Imagine six-year-old (and recently tonsil-less!) Berkeley learning math skills. What is the correct response when she proudly offers that 2 + 2 = 5?
Shame her? Scold her? Scare her?
No — you appreciate the effort, admire her excellent number-writing skills, and show her how ❤️❤️ +❤️❤️ = ❤️❤️❤️❤️.
If she understands, she will get it right.
Dogs are not different. If they understand, they get it right.
But, but, but — they do right at home, people say as they “correct” the dog in ways the dog prefers to avoid.
Yes — and you give a perfect speech at home when nobody is listening.

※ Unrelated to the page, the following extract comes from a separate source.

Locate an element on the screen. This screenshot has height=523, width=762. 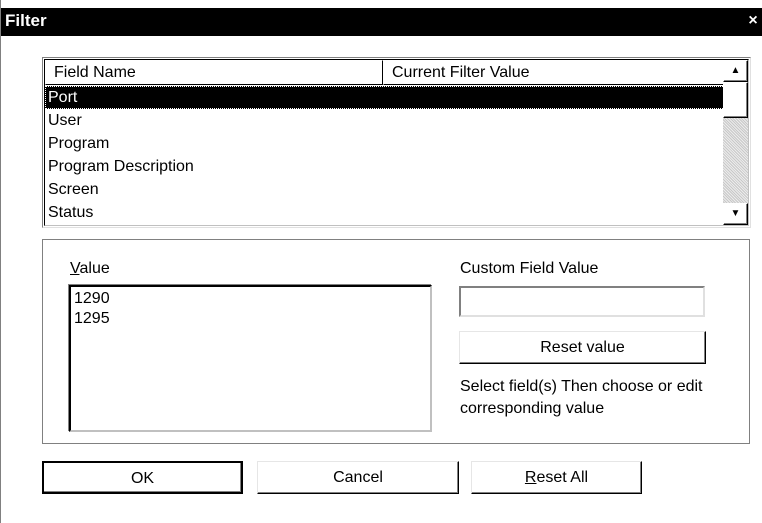
reset-value-button: Reset value is located at coordinates (582, 348).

Performing correctly with pressure has to be trained and practiced. Performing correctly when the human is a hot mess of stress has to be trained and practiced. Performing correctly in new environments has to be trained and practiced.
And so on — doing it right in the living room with a relaxed human waving a cookie in their face means the dog is really good — at doing it right in the living room with a relaxed human waving a cookie in their face.
One of many reasons I do not train in ways that a dog finds unpleasant is because I am imperfect, and that means if something is amiss — it was likely my fault. I did not train for the situation or maybe I assumed mastery before it exists or any number of reasons. I don’t blame the dog — that seems unfair, given all my limitations.